Okay. So I’m not out of the ditch yet, but I’m finding a way. I’m looking up and seeing where I need to go, and figuring out how to get there, instead of sitting down, throwing my hands in the air and giving up. This is progress.
After my revelation on Friday, my day didn’t really change that much. It was nice to acknowledge where these feelings were coming from, but it didn’t really help with how to change my situation. I had a planned playground meet-up on Saturday morning, with a girl I met through playgroup not long after I arrived, and we clicked quite quickly. I was excited by these plans, and organised with Hubs that I would walk to the park (about 3.5km) and he could bring the kinds once I arrived. Getting in exercise has been difficult lately for a number of reasons, so I knew this was a good start to my weekend.
I spent almost 2 hours there with my friend and her 3 kids. Her daughter is 4 and is very strong-willed, so she can hold herself with Chance. In fact, the 2 of them played beautifully together. I hardly had to intervene which was so nice. Her 2 year old son was happy to follow the bigger kids around, and her 7 month old little boy was happy to chill out with us, while Quinn made her way around to all the food we had on offer. It was such a good visit. I really needed to see Chance’s good side that day, and boy did I ever see it. My friend is very honest and down to earth and I felt comfortable spilling my guts to her. It was nice to have a friendly ear to listen and empathise.
I came home at lunch time with renewed energy and got quite a lot of housework done before another friend came over for afternoon coffee. Again, it was such a great therapy for me to just be able to be myself and not try too hard. The kids were great and by the time my friend left around 4:30, I was again topped up. It’s so easy to play with Chanbe when I’m feeling that way.
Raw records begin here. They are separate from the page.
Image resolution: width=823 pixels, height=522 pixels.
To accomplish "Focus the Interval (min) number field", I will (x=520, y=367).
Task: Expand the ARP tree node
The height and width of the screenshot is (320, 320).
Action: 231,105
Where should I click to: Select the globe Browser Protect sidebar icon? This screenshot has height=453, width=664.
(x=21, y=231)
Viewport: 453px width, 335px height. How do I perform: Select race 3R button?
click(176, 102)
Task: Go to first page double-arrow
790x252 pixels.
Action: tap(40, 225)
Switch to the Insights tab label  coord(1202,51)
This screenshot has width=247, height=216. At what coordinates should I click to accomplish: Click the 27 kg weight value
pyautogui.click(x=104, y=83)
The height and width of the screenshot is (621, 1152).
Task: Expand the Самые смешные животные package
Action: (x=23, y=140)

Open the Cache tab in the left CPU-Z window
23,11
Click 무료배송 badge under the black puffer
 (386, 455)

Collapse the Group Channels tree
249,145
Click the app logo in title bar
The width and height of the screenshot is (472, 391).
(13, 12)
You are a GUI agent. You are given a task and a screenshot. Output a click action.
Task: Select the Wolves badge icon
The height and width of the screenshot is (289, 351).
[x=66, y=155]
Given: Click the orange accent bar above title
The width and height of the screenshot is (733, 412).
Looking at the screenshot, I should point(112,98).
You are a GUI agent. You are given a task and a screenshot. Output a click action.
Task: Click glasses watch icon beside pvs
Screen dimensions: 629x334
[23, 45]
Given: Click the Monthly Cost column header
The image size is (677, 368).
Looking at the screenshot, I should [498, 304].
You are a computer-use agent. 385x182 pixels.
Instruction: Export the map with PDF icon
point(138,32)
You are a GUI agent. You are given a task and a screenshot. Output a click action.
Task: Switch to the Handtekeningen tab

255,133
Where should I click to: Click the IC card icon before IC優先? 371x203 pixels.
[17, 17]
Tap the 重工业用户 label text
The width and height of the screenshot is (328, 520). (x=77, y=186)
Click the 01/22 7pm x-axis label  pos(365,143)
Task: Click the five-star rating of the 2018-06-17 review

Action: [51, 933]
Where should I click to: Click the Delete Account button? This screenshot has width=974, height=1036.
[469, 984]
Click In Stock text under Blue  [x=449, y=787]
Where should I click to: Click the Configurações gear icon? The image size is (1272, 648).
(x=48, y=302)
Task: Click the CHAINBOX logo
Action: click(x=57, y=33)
I hung out with him and Quinn out in the open area of the townhouse complex where he rode his bike and Quinn played with the ball and toddled around. Only twice in an hour did we have to stop for cars. It’s much nicer out there now that it has cooled down ever so slightly.
I went to bed happy and exhausted last night. It was one of the best days I’ve had in a while. Now that I know what my “problem/challenge” whatever you want to call it, is, I can be aware of it and not be so down on myself for being unmotivated or lazy.
I had hoped Friday would be a turning point, and now I’m getting a bit more optimistic that it was.